--- Provided data Enclosed Below ---

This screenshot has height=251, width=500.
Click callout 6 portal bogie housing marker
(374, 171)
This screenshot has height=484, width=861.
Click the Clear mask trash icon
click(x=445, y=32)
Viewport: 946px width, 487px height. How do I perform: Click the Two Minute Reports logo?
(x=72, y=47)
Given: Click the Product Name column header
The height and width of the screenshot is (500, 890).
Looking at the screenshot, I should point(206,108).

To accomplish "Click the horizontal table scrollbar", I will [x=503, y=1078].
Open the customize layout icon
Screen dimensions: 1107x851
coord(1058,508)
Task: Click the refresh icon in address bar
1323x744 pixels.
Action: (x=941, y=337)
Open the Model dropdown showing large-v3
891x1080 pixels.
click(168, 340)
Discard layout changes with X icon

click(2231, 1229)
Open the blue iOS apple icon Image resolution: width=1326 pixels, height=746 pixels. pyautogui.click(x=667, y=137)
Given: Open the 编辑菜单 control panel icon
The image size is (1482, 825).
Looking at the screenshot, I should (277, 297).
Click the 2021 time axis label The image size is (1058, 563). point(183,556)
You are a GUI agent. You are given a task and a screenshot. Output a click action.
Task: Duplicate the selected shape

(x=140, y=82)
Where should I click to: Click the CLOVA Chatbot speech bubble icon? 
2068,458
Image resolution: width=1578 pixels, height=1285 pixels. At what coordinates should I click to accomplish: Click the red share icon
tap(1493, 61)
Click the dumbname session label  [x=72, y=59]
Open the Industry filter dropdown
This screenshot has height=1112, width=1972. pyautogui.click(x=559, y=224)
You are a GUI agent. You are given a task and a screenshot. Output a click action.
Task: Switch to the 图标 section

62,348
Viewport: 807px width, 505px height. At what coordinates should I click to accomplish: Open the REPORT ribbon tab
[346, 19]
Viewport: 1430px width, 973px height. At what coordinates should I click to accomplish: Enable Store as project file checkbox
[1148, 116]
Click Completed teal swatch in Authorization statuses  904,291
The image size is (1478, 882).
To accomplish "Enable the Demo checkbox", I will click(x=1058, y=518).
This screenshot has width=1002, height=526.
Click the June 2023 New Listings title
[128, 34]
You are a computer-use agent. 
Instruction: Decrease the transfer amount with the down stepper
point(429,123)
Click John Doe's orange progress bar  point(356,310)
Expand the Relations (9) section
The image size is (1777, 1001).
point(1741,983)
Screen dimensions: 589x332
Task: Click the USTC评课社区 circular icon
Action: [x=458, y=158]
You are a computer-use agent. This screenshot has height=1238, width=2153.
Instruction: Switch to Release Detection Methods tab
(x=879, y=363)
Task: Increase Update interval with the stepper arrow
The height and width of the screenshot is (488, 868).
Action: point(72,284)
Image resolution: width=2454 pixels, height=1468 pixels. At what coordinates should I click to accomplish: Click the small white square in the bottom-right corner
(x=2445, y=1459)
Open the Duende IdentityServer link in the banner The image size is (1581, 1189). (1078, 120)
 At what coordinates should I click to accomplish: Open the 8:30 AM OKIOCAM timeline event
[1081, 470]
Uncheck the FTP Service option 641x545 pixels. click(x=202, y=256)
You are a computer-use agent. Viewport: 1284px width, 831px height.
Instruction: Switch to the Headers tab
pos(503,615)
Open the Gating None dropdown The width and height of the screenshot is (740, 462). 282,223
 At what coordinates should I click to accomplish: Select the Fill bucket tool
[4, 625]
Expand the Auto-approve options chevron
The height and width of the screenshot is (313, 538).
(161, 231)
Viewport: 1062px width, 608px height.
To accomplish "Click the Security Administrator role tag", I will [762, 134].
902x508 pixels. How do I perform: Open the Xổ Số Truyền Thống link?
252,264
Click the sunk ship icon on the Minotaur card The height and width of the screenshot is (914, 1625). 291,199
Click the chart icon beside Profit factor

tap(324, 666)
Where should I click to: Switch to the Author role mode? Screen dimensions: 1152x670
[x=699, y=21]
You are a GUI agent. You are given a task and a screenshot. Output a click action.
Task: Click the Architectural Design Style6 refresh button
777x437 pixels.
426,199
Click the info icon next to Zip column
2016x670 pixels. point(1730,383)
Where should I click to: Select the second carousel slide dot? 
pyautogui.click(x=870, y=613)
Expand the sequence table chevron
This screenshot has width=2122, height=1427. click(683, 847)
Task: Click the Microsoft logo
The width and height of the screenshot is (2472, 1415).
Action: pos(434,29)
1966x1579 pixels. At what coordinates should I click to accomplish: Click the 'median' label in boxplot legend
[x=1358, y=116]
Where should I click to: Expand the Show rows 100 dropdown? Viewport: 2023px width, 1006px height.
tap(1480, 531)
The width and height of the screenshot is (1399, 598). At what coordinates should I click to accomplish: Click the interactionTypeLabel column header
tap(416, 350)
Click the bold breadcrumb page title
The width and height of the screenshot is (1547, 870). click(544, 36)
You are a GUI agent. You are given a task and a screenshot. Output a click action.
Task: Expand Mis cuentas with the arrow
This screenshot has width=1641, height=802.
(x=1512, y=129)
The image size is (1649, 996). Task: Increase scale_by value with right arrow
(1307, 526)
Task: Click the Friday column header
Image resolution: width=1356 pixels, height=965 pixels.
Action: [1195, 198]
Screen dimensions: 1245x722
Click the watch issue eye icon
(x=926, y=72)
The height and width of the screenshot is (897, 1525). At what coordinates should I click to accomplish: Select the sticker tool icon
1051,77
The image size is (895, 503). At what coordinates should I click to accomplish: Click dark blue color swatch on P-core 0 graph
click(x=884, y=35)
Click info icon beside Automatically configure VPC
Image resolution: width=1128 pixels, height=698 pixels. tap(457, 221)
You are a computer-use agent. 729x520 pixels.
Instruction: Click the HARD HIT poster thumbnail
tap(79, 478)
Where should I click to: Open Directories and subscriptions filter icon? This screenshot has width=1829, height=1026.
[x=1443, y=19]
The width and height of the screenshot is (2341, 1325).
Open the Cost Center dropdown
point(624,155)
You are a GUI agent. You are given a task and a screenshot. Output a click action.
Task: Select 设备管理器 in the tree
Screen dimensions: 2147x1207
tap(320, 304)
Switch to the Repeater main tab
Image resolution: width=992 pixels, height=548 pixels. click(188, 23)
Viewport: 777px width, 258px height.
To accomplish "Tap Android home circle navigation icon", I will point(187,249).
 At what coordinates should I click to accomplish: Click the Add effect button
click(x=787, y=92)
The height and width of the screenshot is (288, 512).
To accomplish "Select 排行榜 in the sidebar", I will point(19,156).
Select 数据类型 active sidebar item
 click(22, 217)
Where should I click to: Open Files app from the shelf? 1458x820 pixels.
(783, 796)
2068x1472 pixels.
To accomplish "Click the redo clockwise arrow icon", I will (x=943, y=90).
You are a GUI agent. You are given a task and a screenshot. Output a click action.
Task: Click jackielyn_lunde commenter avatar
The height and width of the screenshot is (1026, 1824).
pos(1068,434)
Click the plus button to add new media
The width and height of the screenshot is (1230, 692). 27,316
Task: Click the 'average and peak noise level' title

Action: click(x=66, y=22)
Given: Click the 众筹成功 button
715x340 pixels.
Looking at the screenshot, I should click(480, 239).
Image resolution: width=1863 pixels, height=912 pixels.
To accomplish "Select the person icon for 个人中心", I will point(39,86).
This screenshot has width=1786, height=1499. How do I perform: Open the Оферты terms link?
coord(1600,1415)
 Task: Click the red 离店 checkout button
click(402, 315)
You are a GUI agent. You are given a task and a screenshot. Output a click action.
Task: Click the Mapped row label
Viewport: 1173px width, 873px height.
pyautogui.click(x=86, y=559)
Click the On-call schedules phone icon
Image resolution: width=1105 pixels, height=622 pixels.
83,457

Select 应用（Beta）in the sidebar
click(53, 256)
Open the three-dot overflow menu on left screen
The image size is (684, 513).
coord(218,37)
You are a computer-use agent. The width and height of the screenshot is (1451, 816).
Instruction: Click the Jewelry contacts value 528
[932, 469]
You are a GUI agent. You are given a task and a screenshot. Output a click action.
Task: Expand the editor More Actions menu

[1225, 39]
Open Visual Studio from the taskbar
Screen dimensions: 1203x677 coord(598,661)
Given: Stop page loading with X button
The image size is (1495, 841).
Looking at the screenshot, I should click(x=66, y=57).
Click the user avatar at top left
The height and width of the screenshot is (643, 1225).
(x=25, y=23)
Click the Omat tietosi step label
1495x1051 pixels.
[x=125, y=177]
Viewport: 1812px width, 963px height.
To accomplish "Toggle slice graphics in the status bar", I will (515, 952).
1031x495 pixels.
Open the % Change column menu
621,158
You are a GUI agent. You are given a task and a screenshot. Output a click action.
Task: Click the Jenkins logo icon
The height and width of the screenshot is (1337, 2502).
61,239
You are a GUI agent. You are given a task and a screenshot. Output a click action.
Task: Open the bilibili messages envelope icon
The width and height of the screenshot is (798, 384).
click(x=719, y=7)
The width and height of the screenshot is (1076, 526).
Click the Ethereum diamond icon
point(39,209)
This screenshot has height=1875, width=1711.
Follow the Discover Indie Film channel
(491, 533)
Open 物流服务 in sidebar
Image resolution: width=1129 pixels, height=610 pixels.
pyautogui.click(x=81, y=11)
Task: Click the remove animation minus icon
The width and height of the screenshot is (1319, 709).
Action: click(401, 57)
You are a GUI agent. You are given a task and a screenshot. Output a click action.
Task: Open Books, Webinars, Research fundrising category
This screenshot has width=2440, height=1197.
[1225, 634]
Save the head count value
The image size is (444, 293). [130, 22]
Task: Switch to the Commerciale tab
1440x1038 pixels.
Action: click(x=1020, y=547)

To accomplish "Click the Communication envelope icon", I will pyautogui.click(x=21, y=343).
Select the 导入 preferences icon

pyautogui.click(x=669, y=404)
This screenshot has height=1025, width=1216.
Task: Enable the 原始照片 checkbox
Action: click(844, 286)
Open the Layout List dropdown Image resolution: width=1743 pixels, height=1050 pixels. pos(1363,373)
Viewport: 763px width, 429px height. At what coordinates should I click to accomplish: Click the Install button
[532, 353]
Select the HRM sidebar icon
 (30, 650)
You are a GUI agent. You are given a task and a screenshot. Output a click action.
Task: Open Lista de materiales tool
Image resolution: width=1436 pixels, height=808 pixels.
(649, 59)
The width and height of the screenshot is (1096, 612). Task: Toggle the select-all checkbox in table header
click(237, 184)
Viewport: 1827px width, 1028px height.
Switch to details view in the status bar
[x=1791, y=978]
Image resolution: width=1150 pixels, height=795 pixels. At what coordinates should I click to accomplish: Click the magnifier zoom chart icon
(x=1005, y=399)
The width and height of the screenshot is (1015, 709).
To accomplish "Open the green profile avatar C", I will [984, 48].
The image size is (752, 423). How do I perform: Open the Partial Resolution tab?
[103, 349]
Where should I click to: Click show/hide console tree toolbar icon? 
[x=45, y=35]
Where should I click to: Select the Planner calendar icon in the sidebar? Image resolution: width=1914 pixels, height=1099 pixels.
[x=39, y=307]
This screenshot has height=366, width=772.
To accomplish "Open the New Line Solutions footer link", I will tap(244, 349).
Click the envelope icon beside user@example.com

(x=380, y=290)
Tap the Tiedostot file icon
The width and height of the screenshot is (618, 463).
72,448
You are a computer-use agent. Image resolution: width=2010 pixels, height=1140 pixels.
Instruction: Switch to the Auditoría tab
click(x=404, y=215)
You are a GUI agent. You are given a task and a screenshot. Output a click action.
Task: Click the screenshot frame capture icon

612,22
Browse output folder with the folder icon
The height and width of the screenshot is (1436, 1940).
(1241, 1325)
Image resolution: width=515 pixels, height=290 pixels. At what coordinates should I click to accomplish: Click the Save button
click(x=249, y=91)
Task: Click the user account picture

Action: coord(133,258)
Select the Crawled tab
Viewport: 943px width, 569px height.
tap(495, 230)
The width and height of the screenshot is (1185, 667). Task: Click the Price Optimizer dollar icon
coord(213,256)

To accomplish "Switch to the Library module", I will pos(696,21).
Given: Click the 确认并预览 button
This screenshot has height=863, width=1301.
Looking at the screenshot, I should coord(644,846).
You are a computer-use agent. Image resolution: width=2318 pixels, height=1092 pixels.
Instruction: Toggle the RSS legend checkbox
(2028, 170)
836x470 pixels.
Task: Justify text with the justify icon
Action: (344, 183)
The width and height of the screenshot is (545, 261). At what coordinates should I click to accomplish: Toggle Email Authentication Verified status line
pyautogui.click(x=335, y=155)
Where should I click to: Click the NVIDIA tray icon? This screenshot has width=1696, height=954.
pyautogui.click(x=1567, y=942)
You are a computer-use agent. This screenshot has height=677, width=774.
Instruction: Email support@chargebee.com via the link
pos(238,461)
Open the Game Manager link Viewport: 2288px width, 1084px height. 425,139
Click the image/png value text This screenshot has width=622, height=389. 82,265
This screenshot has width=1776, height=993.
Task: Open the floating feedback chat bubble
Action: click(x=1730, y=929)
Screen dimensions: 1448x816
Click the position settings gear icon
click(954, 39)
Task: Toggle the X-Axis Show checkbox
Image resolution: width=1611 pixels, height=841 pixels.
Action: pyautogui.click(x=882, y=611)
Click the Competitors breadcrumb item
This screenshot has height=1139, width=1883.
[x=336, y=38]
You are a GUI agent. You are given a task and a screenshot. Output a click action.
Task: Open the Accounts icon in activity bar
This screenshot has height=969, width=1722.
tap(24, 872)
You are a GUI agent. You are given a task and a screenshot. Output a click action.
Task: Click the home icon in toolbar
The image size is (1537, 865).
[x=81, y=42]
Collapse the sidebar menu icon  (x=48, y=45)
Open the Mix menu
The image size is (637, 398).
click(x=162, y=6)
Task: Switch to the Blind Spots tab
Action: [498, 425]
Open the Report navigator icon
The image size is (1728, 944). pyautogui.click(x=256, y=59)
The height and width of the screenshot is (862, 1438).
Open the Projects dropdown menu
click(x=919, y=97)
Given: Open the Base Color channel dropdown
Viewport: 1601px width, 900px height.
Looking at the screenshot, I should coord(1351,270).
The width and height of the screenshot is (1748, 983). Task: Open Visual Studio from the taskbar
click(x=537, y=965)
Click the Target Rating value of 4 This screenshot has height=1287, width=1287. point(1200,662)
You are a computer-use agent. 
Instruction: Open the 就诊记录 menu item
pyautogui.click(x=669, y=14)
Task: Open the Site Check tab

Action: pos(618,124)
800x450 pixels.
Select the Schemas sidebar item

--- End of Enclosed Provided data ---

- [Exercise]: Only a number should come back: the count of lines above that include "refresh".

- [Expected answer]: 2